Another message described the situation as “beyond shitty”, with Ms Higgins saying “I’m like ??? I was literally assaulted in your office and I collectively maybe took four days off/was offered jack shit in terms of help”.
The senator’s engagement with the media in the years since the incident, including The Australian and Channel 7’s Spotlight program, as well as her text messages to the lawyer representing Ms Higgins’ alleged rapist were also cited by Ms Young in her argument that Senator Reynolds had in fact harassed her client.
In the first of them, Senator Reynolds wrote: “Hi, do you have the daily transcripts and if so are you able to provide to my lawyer?”
Ms Young said Senator Reynolds tried to obtain transcripts from the trial despite having been told by her lawyer not to do so.

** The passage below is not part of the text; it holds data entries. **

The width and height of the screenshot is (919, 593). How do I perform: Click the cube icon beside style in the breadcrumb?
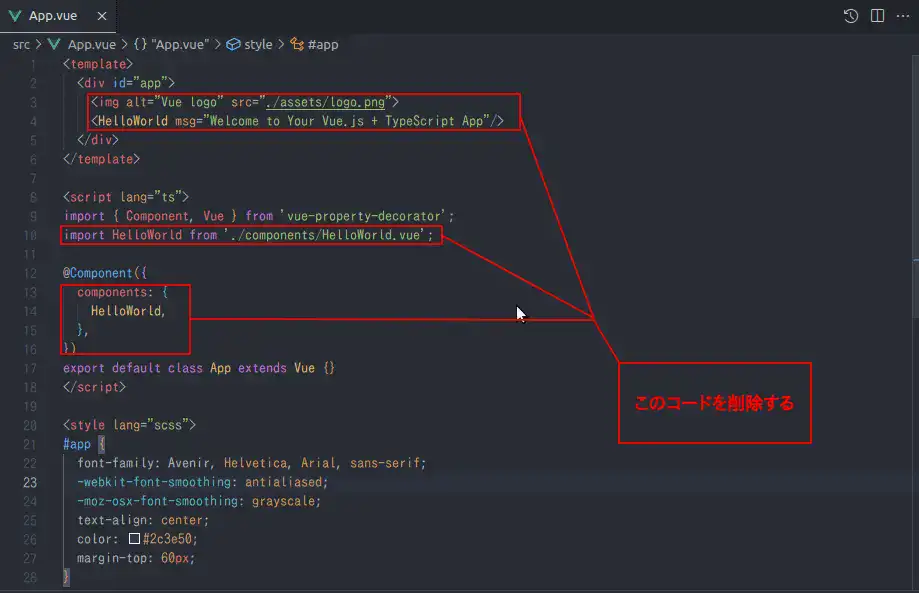coord(233,44)

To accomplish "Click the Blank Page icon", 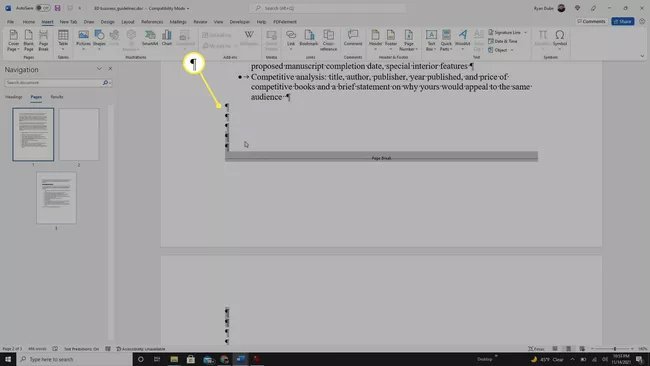I will point(28,41).
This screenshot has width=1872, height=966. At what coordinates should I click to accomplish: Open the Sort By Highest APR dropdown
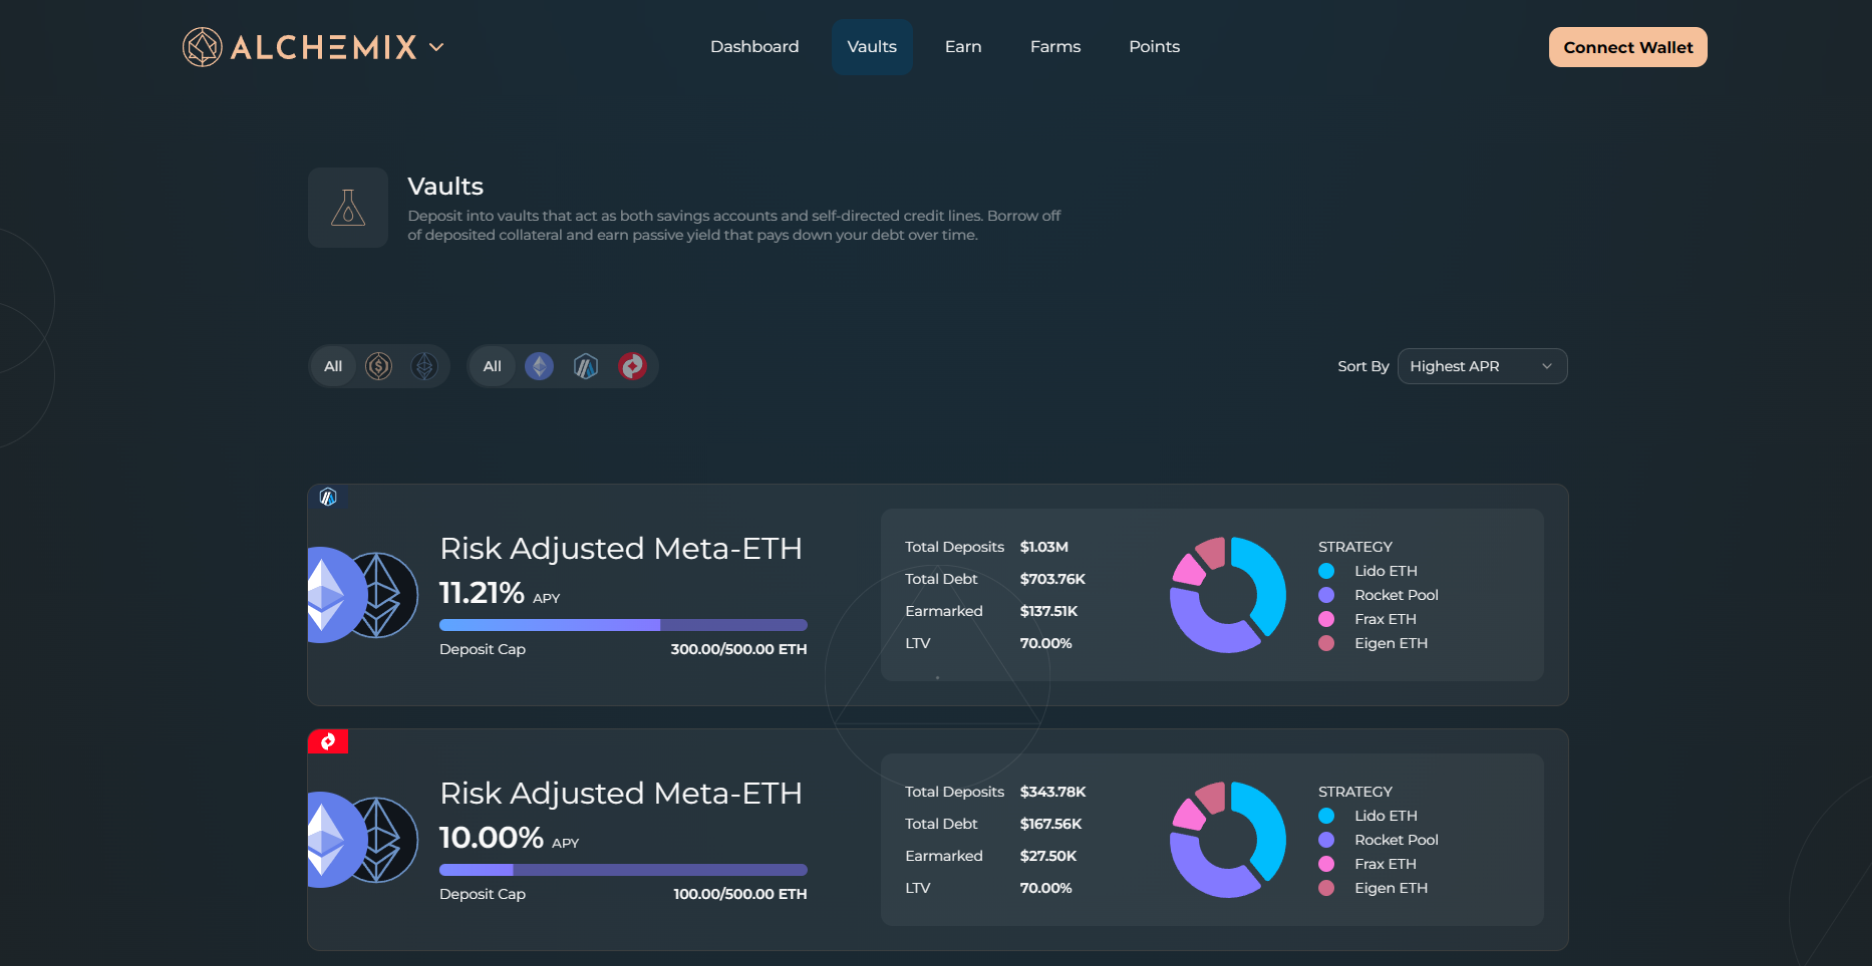1481,366
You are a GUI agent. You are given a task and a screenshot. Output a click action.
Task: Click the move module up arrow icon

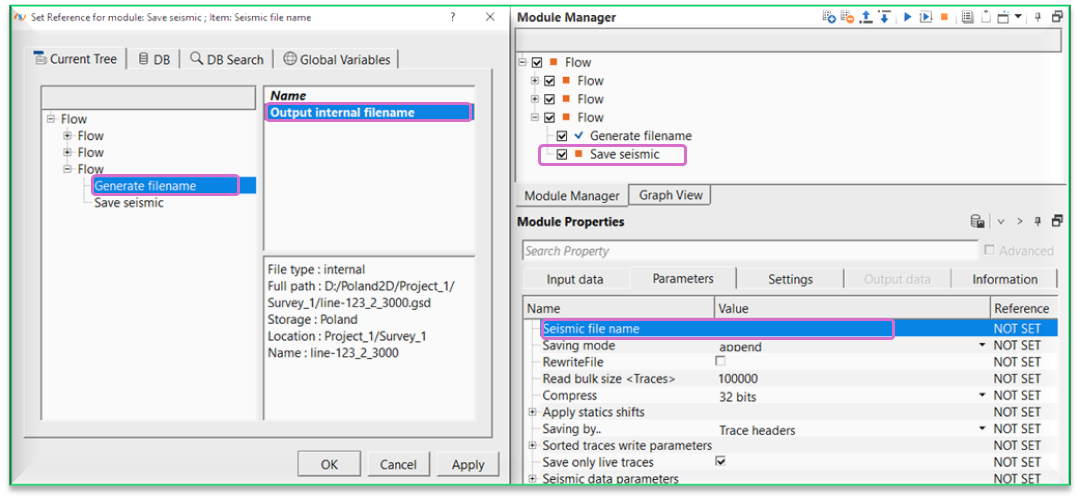[866, 17]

The second message suggested barrister Steven Whybrow look at the messages sent between Ms Higgins and the senator’s former media adviser Nicky Hamer.
The text message read: “Also, if you have text messages between Brittany and Nicky Hamer, they may be revealing.”
Ms Young said the second text showed Senator Reynolds was acting in a partisan way. “When your honour sees the context of it, it can only be seen as a suggestion that might help the accused and not Ms Higgins,” she said.
She said Senator Reynolds’s description of Ms Higgins as “lying cow” – made when Ms Higgins first went public with her allegations – was further proof of the senator’s harassment.